Kenny Cox

Kenneth " characteristic " Louis Cox II ( Kenny Cox, born November 8, 1940 in Detroit, † December 19, 2008 ) was an American jazz pianist (also bass, bassoon and trumpet), composer and university teacher.

Life and work

Kenny Cox first began to play the trumpet, attended from 1949 to 1958, the Detroit Conservatory of Music. 1956, during his studies at Cass Tech High School, he moved to the piano. After his graduation he studied 1959-1961 at Detroit Institute of Music Arts, to then move to New York City where he worked as a sideman for Etta Jones until 1966; in addition he worked with Wes Montgomery, Kenny Dorham, Jackie McLean, Philly Joe Jones, Joe Williams, Helen Humes and Ernestine Anderson.

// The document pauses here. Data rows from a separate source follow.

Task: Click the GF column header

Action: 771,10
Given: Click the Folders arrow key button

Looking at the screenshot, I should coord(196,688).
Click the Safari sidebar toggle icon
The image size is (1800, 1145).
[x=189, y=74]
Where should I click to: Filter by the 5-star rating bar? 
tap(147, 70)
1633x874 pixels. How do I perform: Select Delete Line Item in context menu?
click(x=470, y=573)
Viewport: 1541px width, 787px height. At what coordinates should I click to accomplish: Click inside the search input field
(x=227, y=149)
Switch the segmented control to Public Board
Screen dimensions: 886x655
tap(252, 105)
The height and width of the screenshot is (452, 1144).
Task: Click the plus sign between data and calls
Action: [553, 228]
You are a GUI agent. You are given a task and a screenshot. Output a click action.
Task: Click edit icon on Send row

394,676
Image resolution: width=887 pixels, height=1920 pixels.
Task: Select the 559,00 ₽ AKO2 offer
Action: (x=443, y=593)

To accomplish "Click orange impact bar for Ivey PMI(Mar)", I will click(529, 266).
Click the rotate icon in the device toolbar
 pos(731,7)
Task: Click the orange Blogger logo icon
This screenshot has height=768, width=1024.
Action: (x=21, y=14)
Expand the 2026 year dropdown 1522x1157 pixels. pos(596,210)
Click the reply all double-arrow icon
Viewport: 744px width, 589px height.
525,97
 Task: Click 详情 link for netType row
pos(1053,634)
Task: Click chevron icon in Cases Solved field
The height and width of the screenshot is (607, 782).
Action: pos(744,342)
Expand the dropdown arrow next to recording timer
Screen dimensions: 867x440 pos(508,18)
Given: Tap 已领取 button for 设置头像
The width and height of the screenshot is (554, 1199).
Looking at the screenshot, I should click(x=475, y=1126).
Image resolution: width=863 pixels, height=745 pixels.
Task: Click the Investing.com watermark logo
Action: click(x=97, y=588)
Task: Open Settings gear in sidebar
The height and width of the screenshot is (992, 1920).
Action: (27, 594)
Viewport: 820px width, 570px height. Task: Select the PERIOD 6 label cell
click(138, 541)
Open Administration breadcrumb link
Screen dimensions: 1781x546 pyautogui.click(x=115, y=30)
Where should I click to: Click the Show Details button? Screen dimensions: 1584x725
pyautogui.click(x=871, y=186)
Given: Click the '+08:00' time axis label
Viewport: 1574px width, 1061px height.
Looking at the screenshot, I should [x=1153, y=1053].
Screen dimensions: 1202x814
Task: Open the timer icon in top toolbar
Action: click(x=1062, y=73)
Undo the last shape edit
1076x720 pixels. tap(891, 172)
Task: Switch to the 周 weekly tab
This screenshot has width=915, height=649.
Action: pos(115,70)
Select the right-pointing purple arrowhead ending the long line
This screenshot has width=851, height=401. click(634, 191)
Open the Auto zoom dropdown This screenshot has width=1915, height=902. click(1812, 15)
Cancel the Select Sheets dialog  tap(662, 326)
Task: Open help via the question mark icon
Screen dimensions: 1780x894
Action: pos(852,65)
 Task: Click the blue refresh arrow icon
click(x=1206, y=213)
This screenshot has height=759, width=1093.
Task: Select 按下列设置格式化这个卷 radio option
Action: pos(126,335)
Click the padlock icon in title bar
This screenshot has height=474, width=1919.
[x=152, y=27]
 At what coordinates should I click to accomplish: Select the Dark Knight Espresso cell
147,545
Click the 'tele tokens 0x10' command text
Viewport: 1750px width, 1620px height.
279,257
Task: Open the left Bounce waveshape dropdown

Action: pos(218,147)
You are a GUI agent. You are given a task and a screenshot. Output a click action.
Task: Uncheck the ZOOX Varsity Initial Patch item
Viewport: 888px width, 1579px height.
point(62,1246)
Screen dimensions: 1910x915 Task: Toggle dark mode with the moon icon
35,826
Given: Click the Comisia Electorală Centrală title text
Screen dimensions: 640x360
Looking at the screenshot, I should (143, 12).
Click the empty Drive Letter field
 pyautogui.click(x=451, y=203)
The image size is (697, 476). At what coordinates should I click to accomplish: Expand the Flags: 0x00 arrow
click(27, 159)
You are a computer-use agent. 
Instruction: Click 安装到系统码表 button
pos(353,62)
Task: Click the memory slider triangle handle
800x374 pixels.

After returning to Detroit, he formed a hard bop quintet, led by George Bohannon and for which he wrote compositions. Cox also produced a weekly radio program ( Kaleidophone ) for the station WDET. In 1967 he got the opportunity einzuspielen his compositions on two albums of the Blue Note label; in his Contemporary Jazz Quintet played Ron Brooks, Charles Moore, Leon Henderson and Danny Spencer. Cox continued his work with the CJQ until the 1970s, in which the ensemble was influenced by contemporary fusion currents. Cox was then co-founder of the musicians ' cooperative ( and eponymous label ) Strata, organized from 1970 to 1977 a series of albums, publications and performances, inter alia, by Herbie Hancock, Elvin Jones, Charles Mingus and Archie Shepp. In the 1980s he worked primarily in Detroit, including his guerrilla Jam Band, in which he took as a guest musician Regina Carter, James Carter, Tani Tabbal, Jabiru Shahid, Craig Taborn and Donald Walden and on different Montreux- Detroit Jazz festival concerts.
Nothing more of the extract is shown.